In a city that every day seems to find new ways of disfiguring itself, mean-spirited uglinesses masquerading as architecture erupting like pustulent sores at every turn, Sharada continued to find areas of grace that we too might find if only we cared to look: late evening on Marine Drive, the park at Charni Road that no one seems to notice but which has truly lovely trees, the stately facades of buildings at Kala Ghoda and Fort and Ballard Estate, the steps and tanks at Banganga, temples, dhobi ghats, parks. Sharada showed us what to look for, how to see it, and why, to ensure our future, we must preserve our past. She was the keeper of the faith, someone who truly believed in her city.
She loved her classics — and, with a surreptitious joy and a self-deprecating laugh, trashy soaps on television. An article here a few weeks ago on Lewis Carroll’s Hunting of the Snark delighted her. We met a few days after it appeared, and she launched gleefully into a word-perfect recitation of the poem, segueing a few seconds later into Jabberwocky:
Twas brillig, and the slithy toves did gyre and gimble in the wabe
All mimsy were the borogoves
And the mome raths outgrabe
Beware the Jabberwock, my son!
The jaws that bite, the claws that snatch …
The day after she passed was Dickens’ 200th birthday, something in which, too, she would have revelled, marvelling at all the wonderful commemorative events and happenings around the world to mark that event, and excitedly sharing it with everyone around her. It didn’t really matter if you were interested or not; her many enthusiasms were contagious.

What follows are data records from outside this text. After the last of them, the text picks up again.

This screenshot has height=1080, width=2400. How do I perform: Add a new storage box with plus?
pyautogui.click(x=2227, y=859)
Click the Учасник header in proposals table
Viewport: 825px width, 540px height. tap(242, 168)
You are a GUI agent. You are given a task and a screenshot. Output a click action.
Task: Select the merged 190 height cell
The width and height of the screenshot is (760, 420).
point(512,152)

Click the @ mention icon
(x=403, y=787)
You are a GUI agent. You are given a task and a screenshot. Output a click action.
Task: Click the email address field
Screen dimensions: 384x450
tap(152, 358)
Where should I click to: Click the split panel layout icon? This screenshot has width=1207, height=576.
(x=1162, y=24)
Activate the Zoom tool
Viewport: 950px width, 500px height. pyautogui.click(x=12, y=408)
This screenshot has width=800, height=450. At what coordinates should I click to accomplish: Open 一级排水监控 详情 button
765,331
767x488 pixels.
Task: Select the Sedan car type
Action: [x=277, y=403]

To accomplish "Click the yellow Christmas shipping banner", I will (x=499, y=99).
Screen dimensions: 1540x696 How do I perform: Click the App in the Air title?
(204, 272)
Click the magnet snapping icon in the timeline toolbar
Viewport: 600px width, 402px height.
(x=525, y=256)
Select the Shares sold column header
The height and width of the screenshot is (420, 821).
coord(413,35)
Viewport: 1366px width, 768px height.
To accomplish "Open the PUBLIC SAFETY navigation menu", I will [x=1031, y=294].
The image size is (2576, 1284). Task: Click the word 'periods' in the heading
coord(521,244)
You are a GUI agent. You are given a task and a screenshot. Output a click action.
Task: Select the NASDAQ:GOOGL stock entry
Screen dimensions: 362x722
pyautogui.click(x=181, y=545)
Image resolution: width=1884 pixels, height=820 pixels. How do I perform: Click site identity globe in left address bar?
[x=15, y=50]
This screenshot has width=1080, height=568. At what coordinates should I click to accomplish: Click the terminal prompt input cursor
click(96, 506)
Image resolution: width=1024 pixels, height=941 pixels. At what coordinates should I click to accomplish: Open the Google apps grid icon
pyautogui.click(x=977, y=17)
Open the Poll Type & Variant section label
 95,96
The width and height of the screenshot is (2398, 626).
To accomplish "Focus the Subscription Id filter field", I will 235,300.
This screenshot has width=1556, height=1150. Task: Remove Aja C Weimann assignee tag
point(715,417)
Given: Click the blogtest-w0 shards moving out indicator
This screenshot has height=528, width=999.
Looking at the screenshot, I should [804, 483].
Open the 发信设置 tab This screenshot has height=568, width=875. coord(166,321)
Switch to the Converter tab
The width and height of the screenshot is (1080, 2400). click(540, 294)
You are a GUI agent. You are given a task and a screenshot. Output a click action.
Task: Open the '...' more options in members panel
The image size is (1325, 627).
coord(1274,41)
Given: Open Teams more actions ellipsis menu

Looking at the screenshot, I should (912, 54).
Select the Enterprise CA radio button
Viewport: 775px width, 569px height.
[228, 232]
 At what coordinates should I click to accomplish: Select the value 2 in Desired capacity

How do you measure a life like this? Awards, money, positions, recognition: they all sound cold and empty, without value in memory. The best-lived lives are those to whom the trappings of success are unimportant, lives that touch others with grace and humour and kindness, lives that earn the goodwill of the rich and the poor alike, the famous as much as the unknown. By that measure, Sharada had wealth beyond counting.
It was the first thing that you noticed in her home. The books. There were books everywhere, on every surface, racked, stacked and piled, novels, histories, coffee table books, old books, new books. Even the furniture seemed to morph itself around books. Here was a sturdy old chair, a shaded lamp just so beside it, which could only be meant for reading. By its side another old piece of furniture, a revolving book stand. It was quiet here, as books demand. The books were visibly well-thumbed but undamaged, like good friends, and the furniture was lovingly restored. Books, as they say, are the spine of a house, and if there was one thing Sharada Dwivedi and the house she and her husband Bhagirath had, it was plenty of spine.